The exception was overruled.
Defendant filed a general denial, and alleged that if plaintiff received injury it was the result of her negligence.
Plaintiff is about 53 years of age, is the *440mother of a family, and was a passenger on defendant’s passenger train from Gibbsland on the Vicksburg, Shreveport & Pacific Railroad to her home in Athens, La.
The train was late and arrived at Athens between 8 and 9 o’clock at night — a night in December, 1909.
As to whether it was a dark night, the plaintiff testifies that it was dark, so does the physician, Dr. Simpson, who was present and dressed her wounds. He also corroborates plaintiff in the statement that there was no light about the platform or gallery; that there was a light in the office room of the depot; that it did not extend to the platform off of which plaintiff fell.
That the light from the office had, if any, the effect to blind the pedestrian who walked from the lines of light into the darkness.
Another witness, the former mayor of Athens, testified that the platform was some 6 ■ or 7 feet wide, and the extension from where it left the main depot gallery to the steps was about 40 feet; that there was no stationary light on or near the platform, casting light thereon. While there were lamps inside the depot at night, there were none throwing light on or near the platform.
Exception to Citation.
Defendant’s plea of want of citation was that there was an absolute failure to serve the citation.

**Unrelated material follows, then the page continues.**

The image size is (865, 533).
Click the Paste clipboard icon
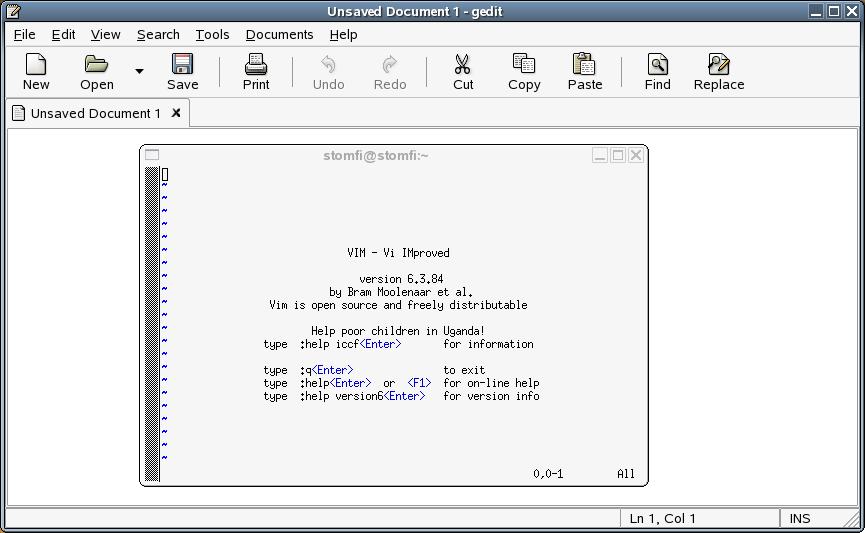(584, 66)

Plaintiff named the secretary of the company as the officer designated by the charter of the company on whom to make service.

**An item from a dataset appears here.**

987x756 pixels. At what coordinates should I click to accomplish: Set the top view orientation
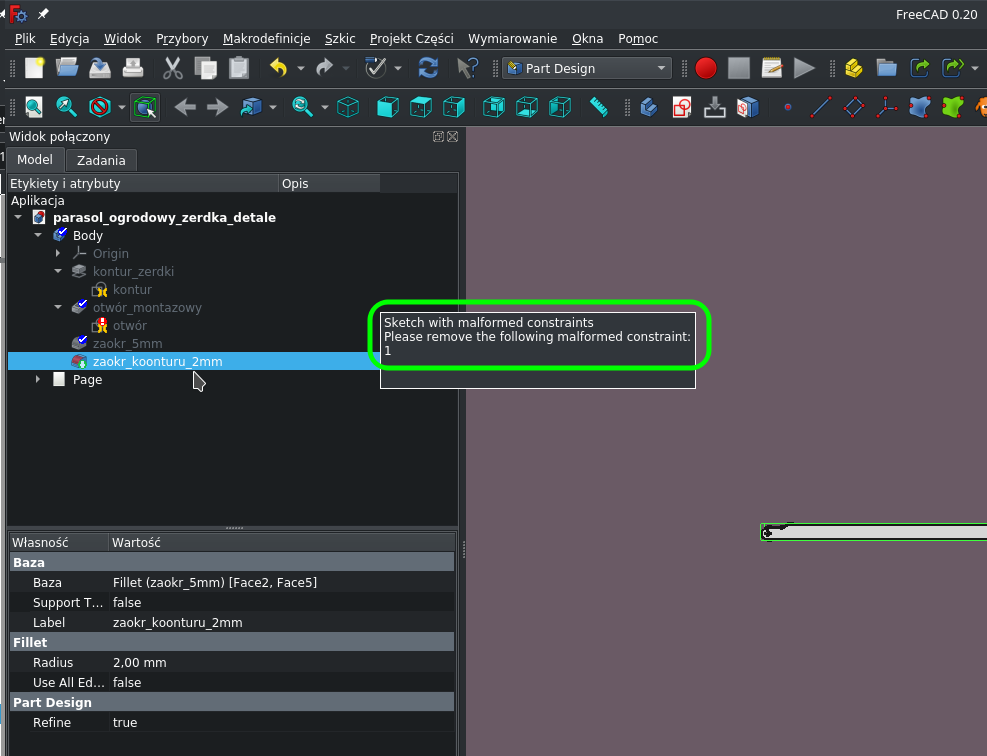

The defendant seeks to hold plaintiff to the letter of this allegation, and, as it was not served on the secretary, he urged that there, was no legal service.
The sheriff in his return states, in substance, that he repaired to the office of the defendant company in the town of Ilomor, La., the domicile of the corporation, and inquired for the secretary of the corporation; ,as he intended to make service upon him. He was informed that the secretary was absent from the office, and, as there were no other officers present, he served the papers by handing them to a person (naming him) working in the defendant’s office and having the required age.
The law’s requirement is that citation with accompanying papers shall be served by the sheriff upon the corporation by leaving the citation and papers at the office of the corporation cited. Act No. 261 of 1908, p. 381.
This provision of the law was complied with by leaving the papers at the office of defendant with a person authorized to receive them for the company.
The exception was properly overruled.